BIRAME DIOP Á LA TÊTE DE LA CEDEAO,LE DÉFI DE LA RÉCONCILIATION
La Communauté économique des États de l'Afrique de l'Ouest (Cédéao) a ouvert un nouveau chapitre de son histoire. Réunis en sommet ordinaire à Freetown, en Sierra Leone, les chefs d'État de l'organisation ont porté le général sénégalais Birame Diop à la présidence de la Commission pour un mandat de quatre ans.
Cette nomination intervient dans un contexte particulièrement délicat pour l'organisation régionale, confrontée à une crise de confiance sans précédent après le retrait du Burkina Faso, du Mali et du Niger, désormais regroupés au sein de l'Alliance des États du Sahel (AES). Pour le nouveau patron de la Commission, la priorité sera donc de restaurer l'unité et la crédibilité de l'institution.
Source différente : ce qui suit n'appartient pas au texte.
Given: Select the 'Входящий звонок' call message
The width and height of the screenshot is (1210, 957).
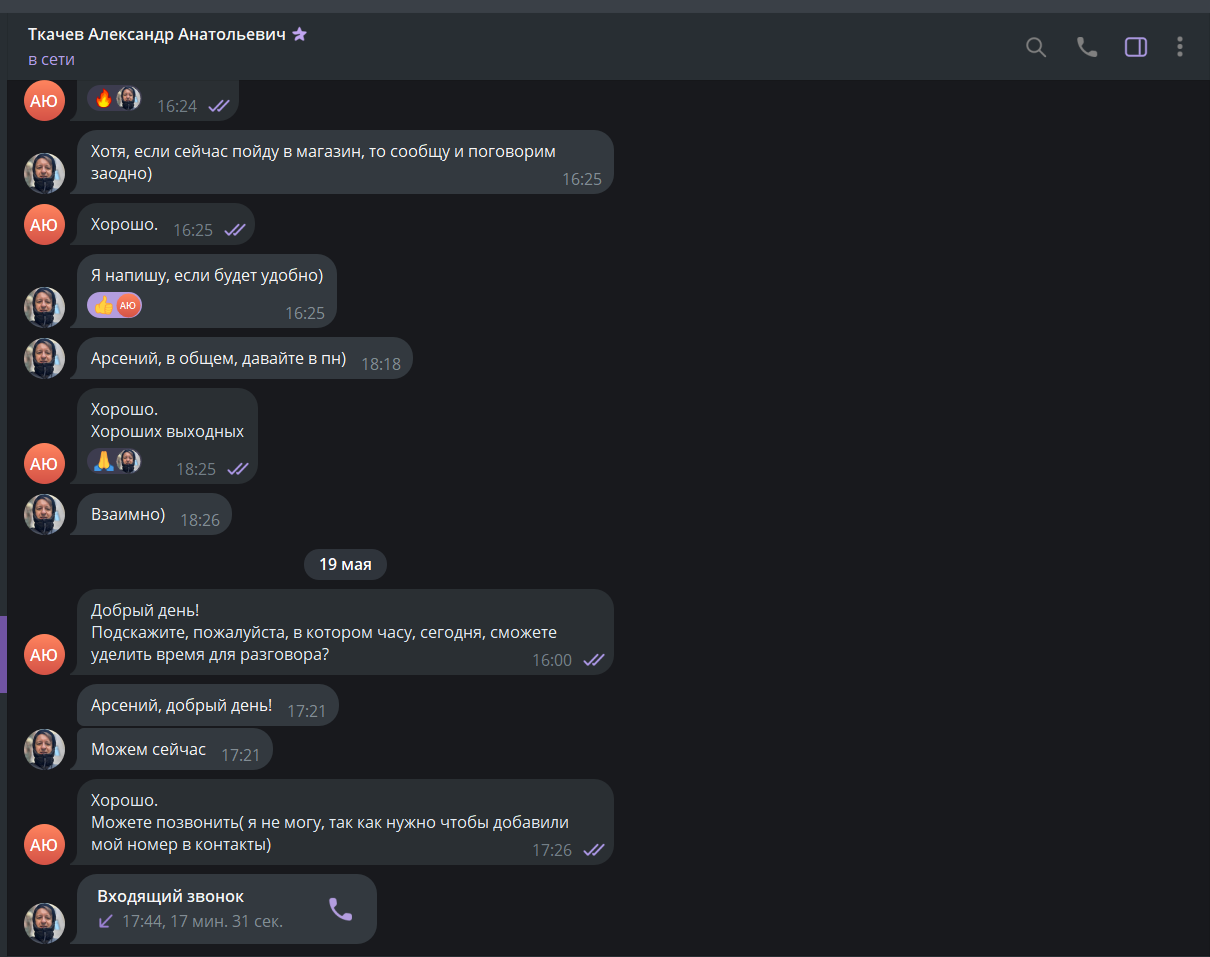Looking at the screenshot, I should pyautogui.click(x=227, y=909).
Une nomination dans un contexte de crise
Le sommet de Freetown s'est déroulé sous le signe de la réforme. Dès son discours d'ouverture, le président sierra-léonais Julius Maada Bio a appelé à un « profond changement » au sein de la Cédéao, estimant que l'organisation devait s'adapter aux nouveaux défis politiques, sécuritaires et économiques de la sous-région.
Seul candidat en lice, Birame Diop succède au Gambien Omar Alieu Touray à la tête de la Commission. Son expérience militaire et gouvernementale est perçue comme un atout pour conduire les réformes attendues au sein de l'institution.
Le défi majeur : réconcilier une Cédéao divisée
La mission qui attend Birame Diop s'annonce particulièrement complexe. Depuis le départ des trois États membres de l'AES, la Cédéao traverse l'une des périodes les plus difficiles de son existence.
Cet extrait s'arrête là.